** Start of Text section **

- April 30, 2020 at 12:23 am
Sir, I came across the following sentence in the study kit which sort of stymied me. Here it is:
“If FYA is partially claimed the balance cost goes into the main pool but is not entitled to any other allowance in that year.”
WHY would someone claim only partial allowance when they can claim full 100%? This becomes more puzzling when that individual cannot even claim any other allowance over that remaining cost(which was not set-off against FYA).May 2, 2020 at 10:52 am
Sir am also curious to know the answer to thisMay 2, 2020 at 10:59 am
sir?May 4, 2020 at 12:02 pm
Apologies for delay – I had somehow missed this question.
I thought that I had discussed restricting the CA claim in the lectures but once again apologies if that is not the case.
A taxpayer may claim whatever amount of AIA, WDA or FYA that they choose – the reason an individual trader may do this would for example be to avoid wasting their PA – an individual had an adjusted trading profit BEFORE deducting CA of £20,000 and had no other income for the tax year. The maximum CA available for the accounting period is £15,000.

** End of Text section **
** Start of Source excerpt **

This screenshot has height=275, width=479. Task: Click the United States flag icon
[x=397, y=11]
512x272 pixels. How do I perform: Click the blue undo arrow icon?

** End of Source excerpt **

Written task:
In the forum discussion on capital allowances, what is the maximum capital allowance available for the accounting period in the example of the individual trader?

Completed exercise:
£15,000